We have also implemented several other major reforms. During the last 18 months, we laid the foundation to streamline and improve transparency into our IT operations by deploying centrally-managed end user services, communications services, web services, and enterprise application management and development capabilities. We also launched a central business office and working capital fund to support several major IT contracts and we have been integrating the industry-best Information Technology Infrastructure Library (ITIL) process guidance into our service frameworks. In parallel, we have closed 20 data centers to date as we continue optimizing our computing capabilities.
We also implemented new, innovative technology to support our scientists and engineers so that they can work from anywhere, any time.  Our Chief Technology Officer for IT, Dr. Sasi Pillay, is also working with industry partners to expand our mobile strategy and improve our ability to attract young employees by allowing them to use their own technology devices on our networks.  And, our Center for Internal Mobile Applications is developing mobile applications that expand our employees’ ability to develop new scientific and engineering breakthroughs for the nation’s space program.  
Finally, while I serve as the co-Chair of the CIO Council’s Strategy & Planning Committee to facilitate improving Federal IT management, I am committed to ensuring that NASA is an avid consumer of idea sharing and best practices from other Agencies. For example, NASA’s Strategic Investments Division (SID) entered into a Memorandum of Understanding (MOU) with the Department of Treasury to implement Performance Measure Manager to drive efficiencies by facilitating the input of Agency performance data and providing a consolidated archival capability. Only by working together, collaboratively and in an open environment, can we continue to achieve long-lasting Federal IT reform.
Linda Cureton, NASA CIO

4 thoughts on “IT Reform at the National Aeronautics and Space Administration

  1. evab Post author

    To dance ballet is based upon turns like the planets or the stars that is why a person who practice dance classical ballet is always young

  2. evab Post author

    If the space were ordered they woulb be with colour ?

    Who orders the sky the Sun ?

  3. guest Post author

    This is a nice summary of IT transformation.

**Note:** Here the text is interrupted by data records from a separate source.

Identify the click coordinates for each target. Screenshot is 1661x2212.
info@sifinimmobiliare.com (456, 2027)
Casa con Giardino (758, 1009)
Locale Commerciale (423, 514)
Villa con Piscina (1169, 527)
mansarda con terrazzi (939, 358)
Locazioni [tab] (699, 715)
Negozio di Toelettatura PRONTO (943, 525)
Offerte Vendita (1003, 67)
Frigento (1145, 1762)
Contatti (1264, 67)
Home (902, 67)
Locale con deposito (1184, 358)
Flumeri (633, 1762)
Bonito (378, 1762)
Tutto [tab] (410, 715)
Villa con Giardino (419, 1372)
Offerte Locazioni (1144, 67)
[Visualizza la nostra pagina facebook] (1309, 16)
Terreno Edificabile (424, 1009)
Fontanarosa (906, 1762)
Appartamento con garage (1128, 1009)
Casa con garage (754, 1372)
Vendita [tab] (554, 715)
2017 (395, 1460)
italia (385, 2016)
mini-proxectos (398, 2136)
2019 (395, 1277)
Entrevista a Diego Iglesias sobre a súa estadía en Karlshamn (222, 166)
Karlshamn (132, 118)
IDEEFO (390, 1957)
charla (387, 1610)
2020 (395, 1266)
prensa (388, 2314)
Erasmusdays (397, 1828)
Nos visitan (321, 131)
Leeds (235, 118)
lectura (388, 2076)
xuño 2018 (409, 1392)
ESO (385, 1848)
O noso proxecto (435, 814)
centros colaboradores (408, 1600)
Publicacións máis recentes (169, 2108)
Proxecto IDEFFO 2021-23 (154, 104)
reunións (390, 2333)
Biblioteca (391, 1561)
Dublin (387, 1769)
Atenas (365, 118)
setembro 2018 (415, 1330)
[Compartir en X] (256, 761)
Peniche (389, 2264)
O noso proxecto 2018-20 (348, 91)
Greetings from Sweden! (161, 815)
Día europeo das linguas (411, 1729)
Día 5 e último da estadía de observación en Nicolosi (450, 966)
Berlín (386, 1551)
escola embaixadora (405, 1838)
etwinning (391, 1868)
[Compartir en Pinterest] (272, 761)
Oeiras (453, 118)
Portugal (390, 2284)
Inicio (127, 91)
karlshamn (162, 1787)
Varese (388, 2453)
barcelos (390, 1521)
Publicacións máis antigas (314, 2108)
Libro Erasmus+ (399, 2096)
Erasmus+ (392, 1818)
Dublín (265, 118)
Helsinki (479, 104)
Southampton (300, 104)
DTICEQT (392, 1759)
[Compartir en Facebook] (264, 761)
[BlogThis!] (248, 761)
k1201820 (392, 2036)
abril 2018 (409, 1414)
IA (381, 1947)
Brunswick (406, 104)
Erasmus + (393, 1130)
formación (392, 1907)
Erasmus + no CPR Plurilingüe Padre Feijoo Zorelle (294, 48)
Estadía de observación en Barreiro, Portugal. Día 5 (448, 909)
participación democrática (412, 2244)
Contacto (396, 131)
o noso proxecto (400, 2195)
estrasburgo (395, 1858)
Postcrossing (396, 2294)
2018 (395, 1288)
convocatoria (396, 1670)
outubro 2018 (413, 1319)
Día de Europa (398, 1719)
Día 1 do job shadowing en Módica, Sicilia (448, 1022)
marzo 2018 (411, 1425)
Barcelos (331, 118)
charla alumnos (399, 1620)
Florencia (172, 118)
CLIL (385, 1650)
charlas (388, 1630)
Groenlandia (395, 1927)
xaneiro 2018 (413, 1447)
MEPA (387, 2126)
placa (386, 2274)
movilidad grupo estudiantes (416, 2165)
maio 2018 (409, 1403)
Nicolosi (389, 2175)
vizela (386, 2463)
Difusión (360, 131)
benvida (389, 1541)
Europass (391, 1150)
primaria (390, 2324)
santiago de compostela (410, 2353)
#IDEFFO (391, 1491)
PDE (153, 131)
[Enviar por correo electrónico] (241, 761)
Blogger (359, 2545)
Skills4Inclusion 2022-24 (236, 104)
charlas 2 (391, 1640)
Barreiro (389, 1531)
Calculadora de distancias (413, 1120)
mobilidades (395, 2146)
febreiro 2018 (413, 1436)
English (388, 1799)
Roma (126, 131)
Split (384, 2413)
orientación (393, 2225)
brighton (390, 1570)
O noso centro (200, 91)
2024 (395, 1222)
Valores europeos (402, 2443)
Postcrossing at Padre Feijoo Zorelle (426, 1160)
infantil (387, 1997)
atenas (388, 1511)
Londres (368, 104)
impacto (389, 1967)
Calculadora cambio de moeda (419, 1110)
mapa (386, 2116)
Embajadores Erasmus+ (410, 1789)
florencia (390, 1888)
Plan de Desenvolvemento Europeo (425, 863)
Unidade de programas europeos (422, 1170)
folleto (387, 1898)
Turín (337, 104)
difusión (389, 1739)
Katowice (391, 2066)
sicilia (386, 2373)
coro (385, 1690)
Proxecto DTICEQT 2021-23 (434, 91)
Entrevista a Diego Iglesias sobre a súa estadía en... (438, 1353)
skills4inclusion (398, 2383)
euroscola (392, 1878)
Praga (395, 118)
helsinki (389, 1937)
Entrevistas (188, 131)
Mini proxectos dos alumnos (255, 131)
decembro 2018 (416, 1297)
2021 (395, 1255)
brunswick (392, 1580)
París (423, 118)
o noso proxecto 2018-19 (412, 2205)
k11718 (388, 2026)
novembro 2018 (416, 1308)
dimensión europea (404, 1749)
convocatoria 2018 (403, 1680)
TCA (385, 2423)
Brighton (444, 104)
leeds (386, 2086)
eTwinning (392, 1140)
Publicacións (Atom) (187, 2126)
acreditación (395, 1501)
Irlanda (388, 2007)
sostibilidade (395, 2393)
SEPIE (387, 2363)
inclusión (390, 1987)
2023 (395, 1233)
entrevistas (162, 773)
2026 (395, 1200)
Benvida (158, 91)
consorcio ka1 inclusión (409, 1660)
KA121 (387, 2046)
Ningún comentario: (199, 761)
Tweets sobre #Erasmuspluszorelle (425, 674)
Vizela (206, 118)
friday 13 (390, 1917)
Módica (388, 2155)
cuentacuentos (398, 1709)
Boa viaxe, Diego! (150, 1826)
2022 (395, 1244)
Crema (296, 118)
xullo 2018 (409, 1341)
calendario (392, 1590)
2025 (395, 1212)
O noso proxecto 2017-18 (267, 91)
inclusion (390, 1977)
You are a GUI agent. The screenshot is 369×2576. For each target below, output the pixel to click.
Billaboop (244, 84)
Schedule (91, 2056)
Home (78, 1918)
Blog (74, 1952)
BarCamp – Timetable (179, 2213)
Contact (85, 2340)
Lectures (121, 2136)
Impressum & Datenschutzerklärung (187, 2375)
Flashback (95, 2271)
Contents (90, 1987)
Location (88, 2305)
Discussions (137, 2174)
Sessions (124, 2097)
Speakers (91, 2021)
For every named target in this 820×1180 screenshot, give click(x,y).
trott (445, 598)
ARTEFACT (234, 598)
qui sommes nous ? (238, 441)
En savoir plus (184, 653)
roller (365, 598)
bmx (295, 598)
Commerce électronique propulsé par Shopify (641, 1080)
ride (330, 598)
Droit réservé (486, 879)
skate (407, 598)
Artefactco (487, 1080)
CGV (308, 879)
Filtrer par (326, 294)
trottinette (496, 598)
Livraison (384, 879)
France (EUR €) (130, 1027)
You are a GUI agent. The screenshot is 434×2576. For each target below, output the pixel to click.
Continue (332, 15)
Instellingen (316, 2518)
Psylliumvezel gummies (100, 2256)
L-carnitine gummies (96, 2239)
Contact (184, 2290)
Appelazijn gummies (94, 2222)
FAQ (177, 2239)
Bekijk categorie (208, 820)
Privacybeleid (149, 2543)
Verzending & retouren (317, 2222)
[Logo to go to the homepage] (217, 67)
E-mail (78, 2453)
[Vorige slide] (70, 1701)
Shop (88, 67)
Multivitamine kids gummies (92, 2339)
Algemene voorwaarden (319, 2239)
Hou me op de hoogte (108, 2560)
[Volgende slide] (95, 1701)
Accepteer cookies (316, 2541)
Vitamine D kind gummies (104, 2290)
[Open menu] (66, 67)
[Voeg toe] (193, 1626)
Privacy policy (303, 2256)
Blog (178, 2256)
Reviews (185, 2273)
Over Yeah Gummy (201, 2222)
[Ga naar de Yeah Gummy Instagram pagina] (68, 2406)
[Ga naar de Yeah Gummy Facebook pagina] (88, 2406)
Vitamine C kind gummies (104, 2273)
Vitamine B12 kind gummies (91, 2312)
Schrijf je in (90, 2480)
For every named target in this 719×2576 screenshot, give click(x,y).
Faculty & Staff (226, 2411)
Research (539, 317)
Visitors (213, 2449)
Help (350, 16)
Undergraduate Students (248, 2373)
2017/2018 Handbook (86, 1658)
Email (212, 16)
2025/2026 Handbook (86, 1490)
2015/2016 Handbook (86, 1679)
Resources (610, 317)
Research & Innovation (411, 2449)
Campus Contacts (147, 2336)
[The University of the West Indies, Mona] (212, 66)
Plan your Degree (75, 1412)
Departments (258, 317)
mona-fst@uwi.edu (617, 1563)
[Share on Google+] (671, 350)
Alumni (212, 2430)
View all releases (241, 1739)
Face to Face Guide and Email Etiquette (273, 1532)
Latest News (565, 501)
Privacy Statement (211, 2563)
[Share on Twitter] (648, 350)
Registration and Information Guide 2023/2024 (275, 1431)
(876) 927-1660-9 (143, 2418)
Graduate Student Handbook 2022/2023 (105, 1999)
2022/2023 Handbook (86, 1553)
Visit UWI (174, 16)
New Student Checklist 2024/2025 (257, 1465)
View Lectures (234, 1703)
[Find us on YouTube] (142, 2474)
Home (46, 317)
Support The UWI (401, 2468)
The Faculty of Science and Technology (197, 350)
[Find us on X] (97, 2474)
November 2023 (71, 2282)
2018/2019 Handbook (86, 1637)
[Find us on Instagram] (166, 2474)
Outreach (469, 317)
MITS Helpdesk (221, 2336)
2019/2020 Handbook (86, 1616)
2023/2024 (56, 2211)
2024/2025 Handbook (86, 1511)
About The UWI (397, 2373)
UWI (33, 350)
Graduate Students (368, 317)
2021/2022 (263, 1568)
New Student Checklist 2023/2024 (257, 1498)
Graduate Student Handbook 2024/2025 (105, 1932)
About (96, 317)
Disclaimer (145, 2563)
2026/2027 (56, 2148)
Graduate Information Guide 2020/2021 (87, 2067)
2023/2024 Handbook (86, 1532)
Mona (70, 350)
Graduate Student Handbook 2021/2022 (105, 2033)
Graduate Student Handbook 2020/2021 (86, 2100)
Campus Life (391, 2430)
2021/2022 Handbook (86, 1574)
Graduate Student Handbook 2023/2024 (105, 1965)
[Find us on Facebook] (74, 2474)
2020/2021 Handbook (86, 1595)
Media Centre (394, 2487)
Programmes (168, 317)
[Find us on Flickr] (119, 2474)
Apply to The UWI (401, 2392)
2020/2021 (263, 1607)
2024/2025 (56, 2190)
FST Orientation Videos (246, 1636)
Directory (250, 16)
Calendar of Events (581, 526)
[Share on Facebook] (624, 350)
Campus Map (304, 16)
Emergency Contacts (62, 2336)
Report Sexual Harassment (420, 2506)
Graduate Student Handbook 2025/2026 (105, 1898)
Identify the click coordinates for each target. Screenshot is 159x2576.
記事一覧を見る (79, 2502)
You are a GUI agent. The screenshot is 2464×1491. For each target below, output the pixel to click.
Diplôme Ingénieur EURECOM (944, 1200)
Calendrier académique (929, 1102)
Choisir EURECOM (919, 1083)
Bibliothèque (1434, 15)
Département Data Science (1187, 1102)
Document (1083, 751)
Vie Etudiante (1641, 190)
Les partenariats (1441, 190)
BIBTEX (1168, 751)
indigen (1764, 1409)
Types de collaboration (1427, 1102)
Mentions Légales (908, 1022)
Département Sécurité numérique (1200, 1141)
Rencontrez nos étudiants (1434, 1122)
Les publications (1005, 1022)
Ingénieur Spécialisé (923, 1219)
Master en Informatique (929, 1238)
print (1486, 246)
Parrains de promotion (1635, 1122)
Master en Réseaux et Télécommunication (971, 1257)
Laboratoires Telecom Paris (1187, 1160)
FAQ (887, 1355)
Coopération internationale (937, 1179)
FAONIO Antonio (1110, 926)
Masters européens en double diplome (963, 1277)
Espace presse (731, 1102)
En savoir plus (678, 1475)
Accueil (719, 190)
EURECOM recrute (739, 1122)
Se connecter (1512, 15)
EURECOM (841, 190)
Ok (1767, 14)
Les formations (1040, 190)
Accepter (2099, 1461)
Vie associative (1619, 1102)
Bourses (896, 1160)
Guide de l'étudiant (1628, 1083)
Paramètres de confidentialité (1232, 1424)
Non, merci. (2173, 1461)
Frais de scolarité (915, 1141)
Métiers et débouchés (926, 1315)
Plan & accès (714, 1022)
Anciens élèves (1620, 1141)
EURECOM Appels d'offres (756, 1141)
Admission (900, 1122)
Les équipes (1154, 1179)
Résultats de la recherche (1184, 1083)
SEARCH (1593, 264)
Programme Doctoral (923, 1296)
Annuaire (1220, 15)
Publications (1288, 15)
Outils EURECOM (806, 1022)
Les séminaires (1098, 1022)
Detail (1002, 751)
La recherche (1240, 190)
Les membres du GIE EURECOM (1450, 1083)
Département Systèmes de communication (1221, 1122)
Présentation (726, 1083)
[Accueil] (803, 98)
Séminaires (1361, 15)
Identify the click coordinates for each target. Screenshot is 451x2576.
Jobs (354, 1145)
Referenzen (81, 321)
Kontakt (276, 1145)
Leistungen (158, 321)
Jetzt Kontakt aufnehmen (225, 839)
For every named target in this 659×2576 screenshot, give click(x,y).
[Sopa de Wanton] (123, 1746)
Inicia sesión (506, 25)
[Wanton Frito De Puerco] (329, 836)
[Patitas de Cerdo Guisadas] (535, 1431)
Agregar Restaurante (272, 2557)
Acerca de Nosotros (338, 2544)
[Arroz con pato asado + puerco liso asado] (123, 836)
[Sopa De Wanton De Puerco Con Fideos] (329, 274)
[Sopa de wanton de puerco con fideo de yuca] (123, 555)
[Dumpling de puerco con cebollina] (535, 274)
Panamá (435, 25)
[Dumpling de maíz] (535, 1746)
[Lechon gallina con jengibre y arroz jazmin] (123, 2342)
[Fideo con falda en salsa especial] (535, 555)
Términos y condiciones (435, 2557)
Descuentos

    A question re the statement: “In parallel, we have closed 20 data centers to date as we continue optimizing our computing capabilities.” Q: When data-centers are closed, were they merged/consolidated with other data-centers? Were any of the functionalities dropped altogether? Are any of the consolidated data-center uses cloud services?

    Thanks in advance for answers!

  4. Linda Cureton Post author

    Dear Guest June 09, 2012 05:24:33 –

    Our data centers that have closed were largely consolidated into other data centers.  In subsequent planned life cycle management events for each project and program that has assets in one or more data centers, the functions and contents of the data center assets can be reviewed in the context of the mission they support and determination can be made whether to discontinue services/functions or continue to modernize the function.